• Exercise prompt:
Please return the whole listing, character for character.

** Opening Provided data block **

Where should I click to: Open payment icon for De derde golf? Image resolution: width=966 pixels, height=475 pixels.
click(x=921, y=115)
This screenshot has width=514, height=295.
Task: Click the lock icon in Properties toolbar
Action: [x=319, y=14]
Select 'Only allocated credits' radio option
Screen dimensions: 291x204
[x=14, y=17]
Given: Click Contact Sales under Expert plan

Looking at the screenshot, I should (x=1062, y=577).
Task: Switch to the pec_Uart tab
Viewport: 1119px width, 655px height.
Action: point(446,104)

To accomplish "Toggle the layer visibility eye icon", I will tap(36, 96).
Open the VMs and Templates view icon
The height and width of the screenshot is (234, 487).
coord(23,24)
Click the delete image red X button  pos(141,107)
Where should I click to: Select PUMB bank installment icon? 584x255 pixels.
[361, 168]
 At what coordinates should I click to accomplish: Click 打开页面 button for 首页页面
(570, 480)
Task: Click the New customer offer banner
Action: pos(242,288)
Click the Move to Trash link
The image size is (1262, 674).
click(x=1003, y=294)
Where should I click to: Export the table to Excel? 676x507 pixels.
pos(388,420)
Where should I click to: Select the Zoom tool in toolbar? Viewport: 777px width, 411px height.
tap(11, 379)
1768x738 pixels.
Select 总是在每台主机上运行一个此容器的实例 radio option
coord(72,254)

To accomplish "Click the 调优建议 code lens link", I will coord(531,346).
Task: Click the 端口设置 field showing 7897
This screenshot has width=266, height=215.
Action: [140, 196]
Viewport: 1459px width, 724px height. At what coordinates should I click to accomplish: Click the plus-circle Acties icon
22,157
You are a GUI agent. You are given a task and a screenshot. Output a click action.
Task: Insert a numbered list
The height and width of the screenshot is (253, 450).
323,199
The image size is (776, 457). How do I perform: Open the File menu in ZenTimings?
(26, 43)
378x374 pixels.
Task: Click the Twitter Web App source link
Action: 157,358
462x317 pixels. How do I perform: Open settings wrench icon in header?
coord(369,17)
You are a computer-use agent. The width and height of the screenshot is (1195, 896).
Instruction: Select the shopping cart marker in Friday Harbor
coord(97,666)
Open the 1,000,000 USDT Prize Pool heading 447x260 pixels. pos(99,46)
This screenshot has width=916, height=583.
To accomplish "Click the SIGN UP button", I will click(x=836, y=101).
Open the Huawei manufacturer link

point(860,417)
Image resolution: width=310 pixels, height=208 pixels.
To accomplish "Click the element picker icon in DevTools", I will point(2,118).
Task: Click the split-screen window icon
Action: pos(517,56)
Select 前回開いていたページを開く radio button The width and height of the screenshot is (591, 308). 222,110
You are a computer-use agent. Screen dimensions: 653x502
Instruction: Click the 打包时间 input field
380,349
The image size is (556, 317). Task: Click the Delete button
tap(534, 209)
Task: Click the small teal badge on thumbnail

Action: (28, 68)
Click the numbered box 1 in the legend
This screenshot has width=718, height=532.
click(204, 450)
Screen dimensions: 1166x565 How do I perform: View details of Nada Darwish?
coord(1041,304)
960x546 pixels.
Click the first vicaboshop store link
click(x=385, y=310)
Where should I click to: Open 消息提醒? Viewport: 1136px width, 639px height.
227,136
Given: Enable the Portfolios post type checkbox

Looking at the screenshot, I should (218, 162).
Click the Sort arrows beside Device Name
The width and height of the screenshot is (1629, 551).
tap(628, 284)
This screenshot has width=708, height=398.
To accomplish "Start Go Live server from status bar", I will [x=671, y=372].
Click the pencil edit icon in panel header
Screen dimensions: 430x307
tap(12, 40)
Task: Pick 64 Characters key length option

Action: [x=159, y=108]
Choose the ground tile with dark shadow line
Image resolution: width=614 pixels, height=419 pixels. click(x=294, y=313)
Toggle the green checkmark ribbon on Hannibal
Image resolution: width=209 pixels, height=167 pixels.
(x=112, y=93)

** Closing Provided data block **

• Answer box:
Where should I click to: Open payment icon for De derde golf? Image resolution: width=966 pixels, height=475 pixels.
click(x=921, y=115)
This screenshot has width=514, height=295.
Task: Click the lock icon in Properties toolbar
Action: [x=319, y=14]
Select 'Only allocated credits' radio option
Screen dimensions: 291x204
[x=14, y=17]
Given: Click Contact Sales under Expert plan

Looking at the screenshot, I should (x=1062, y=577).
Task: Switch to the pec_Uart tab
Viewport: 1119px width, 655px height.
Action: point(446,104)

To accomplish "Toggle the layer visibility eye icon", I will tap(36, 96).
Open the VMs and Templates view icon
The height and width of the screenshot is (234, 487).
coord(23,24)
Click the delete image red X button  pos(141,107)
Where should I click to: Select PUMB bank installment icon? 584x255 pixels.
[361, 168]
 At what coordinates should I click to accomplish: Click 打开页面 button for 首页页面
(570, 480)
Task: Click the New customer offer banner
Action: pos(242,288)
Click the Move to Trash link
The image size is (1262, 674).
click(x=1003, y=294)
Where should I click to: Export the table to Excel? 676x507 pixels.
pos(388,420)
Where should I click to: Select the Zoom tool in toolbar? Viewport: 777px width, 411px height.
tap(11, 379)
1768x738 pixels.
Select 总是在每台主机上运行一个此容器的实例 radio option
coord(72,254)

To accomplish "Click the 调优建议 code lens link", I will coord(531,346).
Task: Click the 端口设置 field showing 7897
This screenshot has width=266, height=215.
Action: [140, 196]
Viewport: 1459px width, 724px height. At what coordinates should I click to accomplish: Click the plus-circle Acties icon
22,157
You are a GUI agent. You are given a task and a screenshot. Output a click action.
Task: Insert a numbered list
The height and width of the screenshot is (253, 450).
323,199
The image size is (776, 457). How do I perform: Open the File menu in ZenTimings?
(26, 43)
378x374 pixels.
Task: Click the Twitter Web App source link
Action: 157,358
462x317 pixels. How do I perform: Open settings wrench icon in header?
coord(369,17)
You are a computer-use agent. The width and height of the screenshot is (1195, 896).
Instruction: Select the shopping cart marker in Friday Harbor
coord(97,666)
Open the 1,000,000 USDT Prize Pool heading 447x260 pixels. pos(99,46)
This screenshot has width=916, height=583.
To accomplish "Click the SIGN UP button", I will click(x=836, y=101).
Open the Huawei manufacturer link

point(860,417)
Image resolution: width=310 pixels, height=208 pixels.
To accomplish "Click the element picker icon in DevTools", I will point(2,118).
Task: Click the split-screen window icon
Action: pos(517,56)
Select 前回開いていたページを開く radio button The width and height of the screenshot is (591, 308). 222,110
You are a computer-use agent. Screen dimensions: 653x502
Instruction: Click the 打包时间 input field
380,349
The image size is (556, 317). Task: Click the Delete button
tap(534, 209)
Task: Click the small teal badge on thumbnail

Action: (28, 68)
Click the numbered box 1 in the legend
This screenshot has width=718, height=532.
click(204, 450)
Screen dimensions: 1166x565 How do I perform: View details of Nada Darwish?
coord(1041,304)
960x546 pixels.
Click the first vicaboshop store link
click(x=385, y=310)
Where should I click to: Open 消息提醒? Viewport: 1136px width, 639px height.
227,136
Given: Enable the Portfolios post type checkbox

Looking at the screenshot, I should (218, 162).
Click the Sort arrows beside Device Name
The width and height of the screenshot is (1629, 551).
tap(628, 284)
This screenshot has width=708, height=398.
To accomplish "Start Go Live server from status bar", I will [x=671, y=372].
Click the pencil edit icon in panel header
Screen dimensions: 430x307
tap(12, 40)
Task: Pick 64 Characters key length option

Action: [x=159, y=108]
Choose the ground tile with dark shadow line
Image resolution: width=614 pixels, height=419 pixels. click(x=294, y=313)
Toggle the green checkmark ribbon on Hannibal
Image resolution: width=209 pixels, height=167 pixels.
(x=112, y=93)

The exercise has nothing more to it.